Я перекладываю трос через плечо и здоровой рукой, напрягаясь, тяну. И в ту же минуту мне становится ужасно тоскливо. Не вытянуть нам этого медведя, не вытянуть! Раньше я поднимал стокилограммовую штангу! Но то двумя руками, и потом штанга — совсем другое дело, а тянуть из ямы медведя… Однако тяну изо всех сил, и глаза у меня сейчас, наверное, наливаются кровью. Напряжение передается в больную руку, она вспыхивает огнем.
Лариска вертится вокруг меня, не зная, как помочь.
Мы поворачиваемся лицом к яме и тремя руками тянем трос на себя. Бедняжка, в ее бесплодных усилиях есть что-то трогательное, в глазах — не то утомленность, не то отчаяние. Когда-то я эти глаза уже видел…
…Кажется, прошел уже год или больше, когда меня нашло ее первое письмо. «Напиши, как ты там, расскажи о Чукотке»… Письмо без эмоций, правда, в конце: «Один ли?» Отвечать не, стал, не хотелось ворошить старое. К тому времени я уже был не один, но еще не вдвоем — середина-наполовину. И еще через год, а может быть, через полтора — второе письмо. Уже конкретная просьба: «Пришли мне, пожалуйста, вызов, мечтаю попасть на Чукотку! Только не подумай, что к тебе, — мешать не буду и даже встречаться не буду. У меня своя жизнь». Представив себе ситуацию, когда она будет жить рядом и нам придется волей-неволей встречаться в крошечном городке, я не ответил и на это письмо. В моей семье назревали тогда слабые, еле ощутимые толчки очень далекого душевного землетрясения. Я спасался командировками и много работал.
Еще через год или около этого в кинотеатре профиль далеко сидящей девушки показался мне знакомым, сердце отозвалось сильным толчком. Начался фильм, потом толчея у входа… Да я и не смог бы к ней вот так сразу подойти. Наверное, достаточно одного мимолетного взгляда, чтобы на тебя внезапно, одним шквалом, навалился тот огромный мир, который когда-то был с тобой… Лишь очень сильный хладнокровный человек способен справиться с таким эмоциональным взрывом внутри себя. Я не смог. И не подошел к ней.

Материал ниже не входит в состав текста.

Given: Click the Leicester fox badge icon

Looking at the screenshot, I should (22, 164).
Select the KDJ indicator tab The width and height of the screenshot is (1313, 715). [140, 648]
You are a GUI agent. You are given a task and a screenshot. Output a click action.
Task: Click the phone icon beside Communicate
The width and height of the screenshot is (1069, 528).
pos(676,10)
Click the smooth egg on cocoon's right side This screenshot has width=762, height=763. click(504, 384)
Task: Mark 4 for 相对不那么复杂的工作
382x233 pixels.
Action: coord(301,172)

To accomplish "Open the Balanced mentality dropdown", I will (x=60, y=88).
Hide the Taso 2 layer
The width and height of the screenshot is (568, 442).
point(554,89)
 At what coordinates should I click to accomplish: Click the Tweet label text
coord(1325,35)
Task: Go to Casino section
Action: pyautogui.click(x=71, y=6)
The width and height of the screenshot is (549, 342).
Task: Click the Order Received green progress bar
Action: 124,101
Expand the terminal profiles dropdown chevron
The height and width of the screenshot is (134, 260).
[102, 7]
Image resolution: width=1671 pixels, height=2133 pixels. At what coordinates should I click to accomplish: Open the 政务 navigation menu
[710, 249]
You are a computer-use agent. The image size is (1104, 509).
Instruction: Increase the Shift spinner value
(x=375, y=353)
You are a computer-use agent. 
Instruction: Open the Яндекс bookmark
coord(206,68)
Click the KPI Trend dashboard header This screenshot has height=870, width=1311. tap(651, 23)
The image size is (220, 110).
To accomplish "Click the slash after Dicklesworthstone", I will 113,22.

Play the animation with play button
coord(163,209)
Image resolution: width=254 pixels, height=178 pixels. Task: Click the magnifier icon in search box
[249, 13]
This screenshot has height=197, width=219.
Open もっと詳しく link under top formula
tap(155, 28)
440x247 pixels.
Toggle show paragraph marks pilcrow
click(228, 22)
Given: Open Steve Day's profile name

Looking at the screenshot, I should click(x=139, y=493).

Через несколько дней мы встретились. Это была она, моя далекая девчушка Лариска. Она отступила на шаг, и лишь бледность лица выдала ее волнение, да в немигающих глазах была не радость и не печаль, а лишь утомленность и отчаяние.
— Ну, здравствуй! — Лариса прерывисто вздохнула, и щеки ее порозовели тем румянцем, который меня когда-то восхищал. — Вот и я.
Я не могу вспомнить своих первых слов, а лишь те, что были сказаны спустя несколько мгновений. Обыкновенные, банальные:
— Боже мой, откуда? Как?
— Я приехала. Работаю в школе.
— А у меня… жена. Надо бы увидеться, — сказали неуверенно.
Домой я ее не мог пригласить. Не хотел, чтобы она видела меня с женой. Лариса может оказаться проницательной, а у моей жены иногда проскальзывал этакий иронически-покровительственный тон по отношению ко мне. При гостях. Когда оставались наедине, мы вообще разговаривали мало.